Hace más de 25 años, Masahiro Tanaka tuvo un momento eureka mientras jugaba sobre un tablero con piezas negras y blancas. Se dio cuenta, gracias a su afición por los juegos de estrategia, que la combinación representaba una forma de transmitir información.

El ingeniero japonés, que buscaba para la empresa Denso Wave un código con mayor capacidad informativa que el código de barras, inventó así el código QR (Quick Response) en 1994. Muchos años después, una pandemia que modificó la forma de vida de los seres humanos finalmente le dio un uso masivo y práctico a su invento.

En la nueva normalidad, el código QR es protagonista de todos los menús de los restaurantes; de los pases de abordar del transporte aéreo y terrestre; de los pagos sin contacto en millones de establecimientos alrededor del mundo e incluso es la nueva forma de control y seguimiento de la pandemia en la Ciudad de México.

“Vemos una clara tendencia mundial a la adopción del QR por su facilidad, practicidad y seguridad. Es una tecnología adaptable a cualquier mercado, pero como método de pago se ha vuelto indispensable porque opera sin contacto ni intercambio entre personas, y además es sumamente veloz, lo que permite reducir tiempos y aglomeraciones”, explica Ramiro Nández, Senior Manager de QR en Mercado Pago.

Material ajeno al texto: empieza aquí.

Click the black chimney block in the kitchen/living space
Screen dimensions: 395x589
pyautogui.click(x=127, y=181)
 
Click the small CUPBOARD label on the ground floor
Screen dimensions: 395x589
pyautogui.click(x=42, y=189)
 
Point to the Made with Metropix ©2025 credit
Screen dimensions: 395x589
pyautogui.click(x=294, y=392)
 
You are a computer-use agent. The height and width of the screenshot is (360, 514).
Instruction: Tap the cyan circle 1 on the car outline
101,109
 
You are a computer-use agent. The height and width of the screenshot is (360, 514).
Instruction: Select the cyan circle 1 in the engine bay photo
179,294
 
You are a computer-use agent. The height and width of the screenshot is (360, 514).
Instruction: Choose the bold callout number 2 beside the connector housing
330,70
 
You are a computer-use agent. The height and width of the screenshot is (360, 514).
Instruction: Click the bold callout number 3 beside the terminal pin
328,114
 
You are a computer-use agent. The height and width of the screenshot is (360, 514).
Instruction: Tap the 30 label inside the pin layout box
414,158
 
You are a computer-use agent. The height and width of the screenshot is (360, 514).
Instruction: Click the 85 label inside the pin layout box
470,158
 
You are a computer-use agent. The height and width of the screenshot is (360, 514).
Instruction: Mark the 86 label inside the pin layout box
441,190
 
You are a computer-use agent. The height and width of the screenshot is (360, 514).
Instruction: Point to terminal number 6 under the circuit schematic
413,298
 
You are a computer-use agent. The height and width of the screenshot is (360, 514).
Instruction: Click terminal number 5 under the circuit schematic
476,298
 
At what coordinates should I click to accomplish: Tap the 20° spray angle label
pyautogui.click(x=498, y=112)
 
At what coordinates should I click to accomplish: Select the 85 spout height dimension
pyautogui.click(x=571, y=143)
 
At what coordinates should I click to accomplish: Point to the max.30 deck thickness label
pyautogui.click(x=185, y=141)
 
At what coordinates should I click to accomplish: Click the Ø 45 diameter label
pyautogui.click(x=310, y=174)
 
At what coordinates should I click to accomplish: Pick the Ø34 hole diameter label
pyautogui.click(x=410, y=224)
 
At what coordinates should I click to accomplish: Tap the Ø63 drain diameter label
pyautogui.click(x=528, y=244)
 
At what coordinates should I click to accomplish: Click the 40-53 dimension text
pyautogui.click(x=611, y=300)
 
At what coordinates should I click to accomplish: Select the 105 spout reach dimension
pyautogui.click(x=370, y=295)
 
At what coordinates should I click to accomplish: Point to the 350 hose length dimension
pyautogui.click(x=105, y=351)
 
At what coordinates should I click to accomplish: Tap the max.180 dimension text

Desde el inicio de la pandemia, la fintech registra crecimiento constante en la transacción de pagos a través del código QR. Para finales de noviembre, la cantidad de usuarios había aumentado un 155% en comparación a marzo, mientras que los establecimientos que comenzaron a cobrar con la tecnología crecieron un 250% de enero a noviembre.

Para muchos especialistas, el código QR no había logrado la popularidad por su falta de utilidad y por la necesidad de muchos smartphones de descargar una app para leerlos. Ahora, la facilidad tecnológica y la evidente practicidad de hacer trámites y consultar información en el teléfono sin contacto humano le han dado nueva vida.

“La ventaja para los usuarios es evidente y la adopción ha sido natural, pero también nos hemos enfocado en los vendedores porque la pandemia ha golpeado principalmente al pequeño empresario. No solo con QR ofrecemos un método de pago seguro que atrae clientes, sino que somos aliados con promociones, marketing y difusión a través de la app de nuestra cuenta digital Mercado Pago”, agrega Nández.

Otro beneficio de los códigos QR es que una vez desarrollados, pueden tener cambios en la información sin la necesidad de generar otros. Los restaurantes fueron de los primeros en adoptar la tecnología en la nueva normalidad, pero las posibilidades para miles de industrias parecen infinitas.

Entre ellas destaca la de los pagos electrónicos, otra ventaja fundamental en una época donde el dinero en efectivo no solo es visto como posible fuente de contagio, sino como un producto en vías de extinción.

“Desde abril el ticket promedio de nuestros usuarios se disparó a 450 pesos por transacción con QR, mientras que en el primer trimestre del año rozaba los 300 pesos. Por lo visto en otros mercados y también por nuestra experiencia, vemos que el QR está llamado a quedarse y ser protagonista en los siguientes años. Me imagino un México donde en cinco años la gente pueda salir sin cartera y pagar con sus celulares en cualquier parte”, concluye el representante de la fintech más grande de América Latina.

Para promover la transacción sin contacto con QR, Mercado Pago ha implementado varias campañas de descuentos con grandes cadenas de alimentación, farmacias y gasolineras. Y en 2021 seguirán sumando marcas. Este impulso va de la mano con el sistema CoDi (Cobros Digitales) impulsado por el Banco de México. Todo indica que el código QR se irá adueñando de más espacios en los siguientes años.